Material supplied:
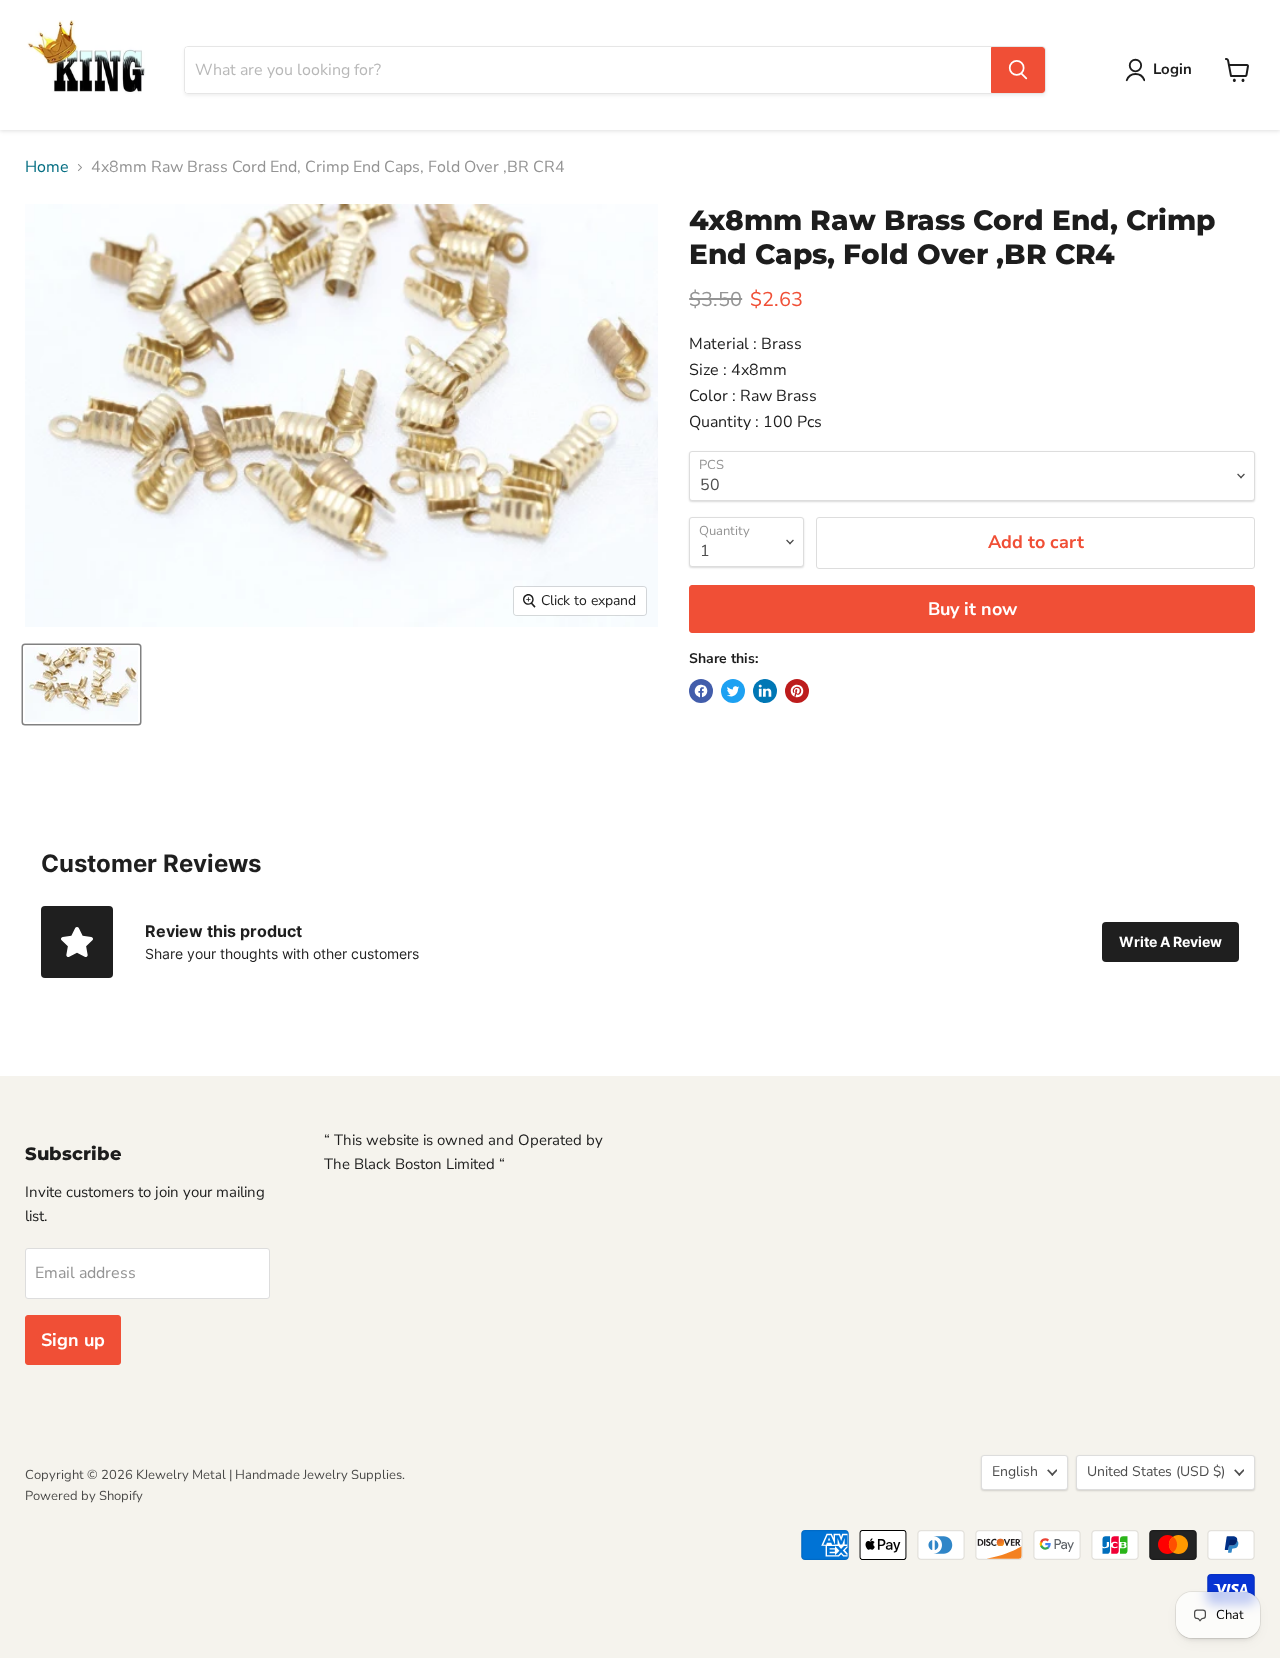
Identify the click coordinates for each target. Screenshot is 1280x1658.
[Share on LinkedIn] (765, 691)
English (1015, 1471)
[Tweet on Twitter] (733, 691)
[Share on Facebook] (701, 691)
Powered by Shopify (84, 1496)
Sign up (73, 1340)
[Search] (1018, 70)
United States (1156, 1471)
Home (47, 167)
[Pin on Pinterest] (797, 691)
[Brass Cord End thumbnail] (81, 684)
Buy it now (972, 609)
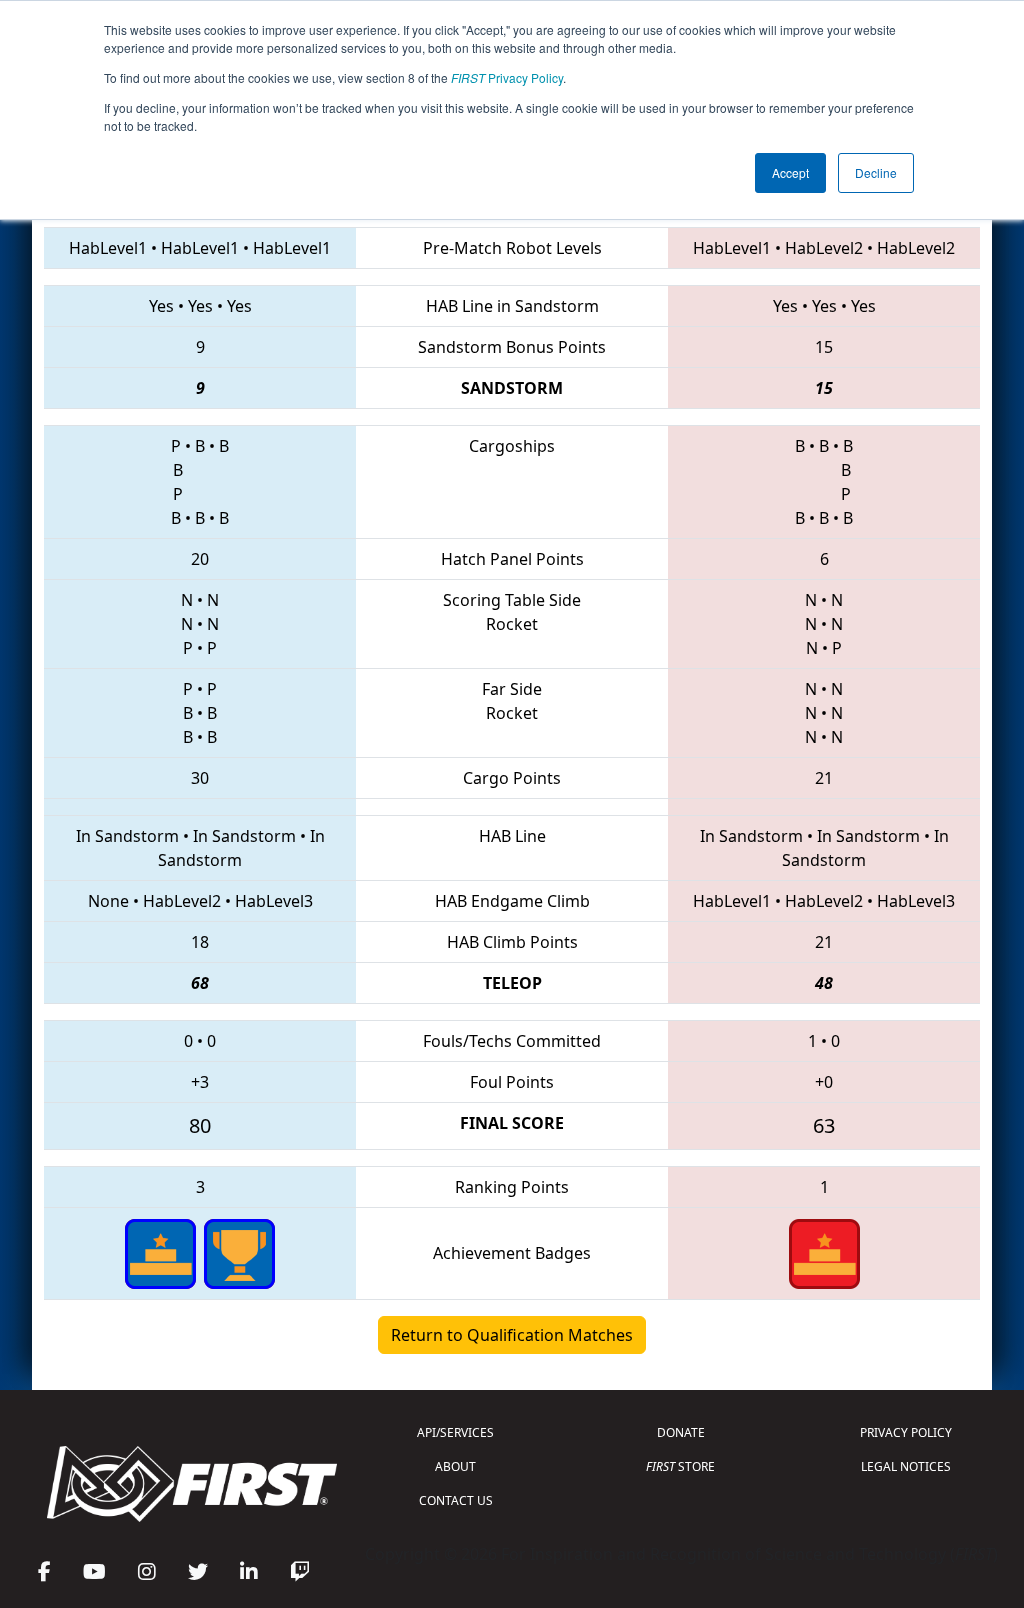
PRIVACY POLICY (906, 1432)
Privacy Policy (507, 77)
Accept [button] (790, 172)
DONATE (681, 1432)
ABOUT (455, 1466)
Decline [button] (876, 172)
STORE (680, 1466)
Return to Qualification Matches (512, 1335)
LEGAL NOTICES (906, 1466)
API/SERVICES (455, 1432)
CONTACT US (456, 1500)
* * *
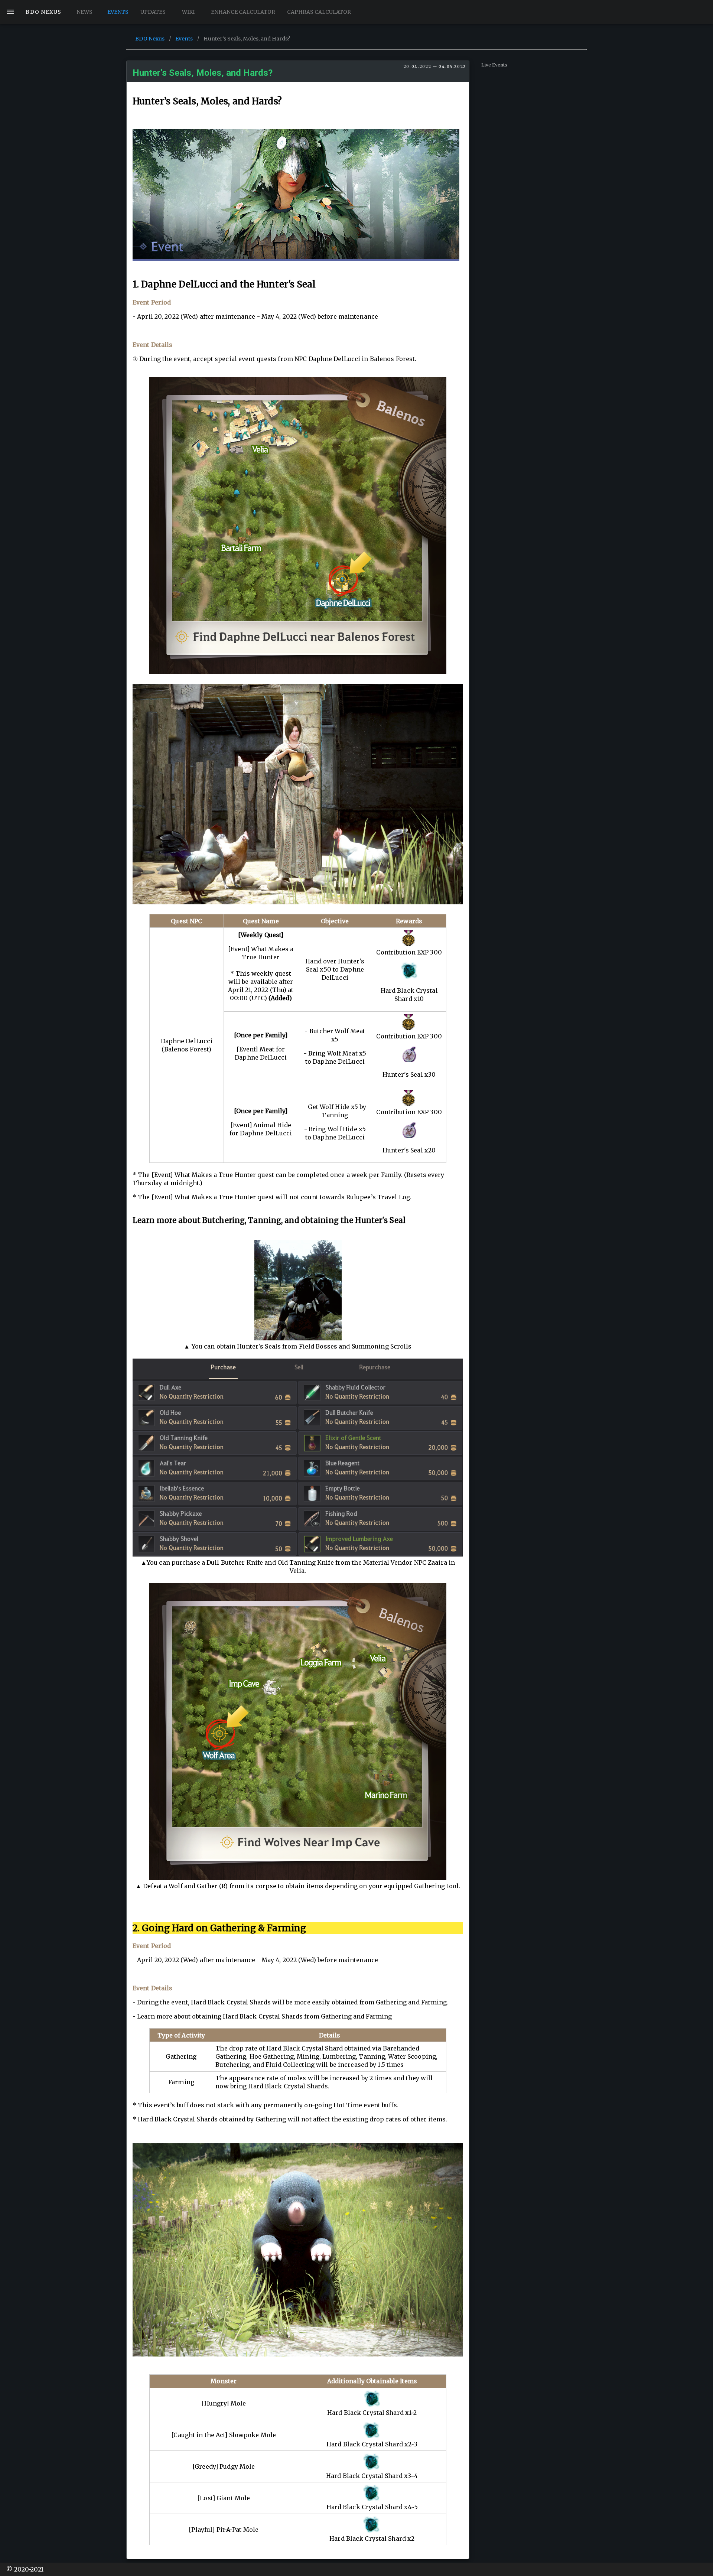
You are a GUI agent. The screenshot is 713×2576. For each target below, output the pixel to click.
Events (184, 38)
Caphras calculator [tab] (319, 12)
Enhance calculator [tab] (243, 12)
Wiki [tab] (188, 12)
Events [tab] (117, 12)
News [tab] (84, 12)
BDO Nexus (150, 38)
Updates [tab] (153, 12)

Activity:
When you reach the line that has "[Tweet on Twitter] (733, 691)" in the data above, start repeating lines exactly, and stop after the line that has "CONTACT US (456, 1500)"; pictures stay out.

Answer box:
[Tweet on Twitter] (733, 691)
[Share on Facebook] (701, 691)
Powered by Shopify (84, 1496)
Sign up (73, 1340)
[Search] (1018, 70)
United States (1156, 1471)
Home (47, 167)
[Pin on Pinterest] (797, 691)
[Brass Cord End thumbnail] (81, 684)
Buy it now (972, 609)
PRIVACY POLICY (906, 1432)
Privacy Policy (507, 77)
Accept [button] (790, 172)
DONATE (681, 1432)
ABOUT (455, 1466)
Decline [button] (876, 172)
STORE (680, 1466)
Return to Qualification Matches (512, 1335)
LEGAL NOTICES (906, 1466)
API/SERVICES (455, 1432)
CONTACT US (456, 1500)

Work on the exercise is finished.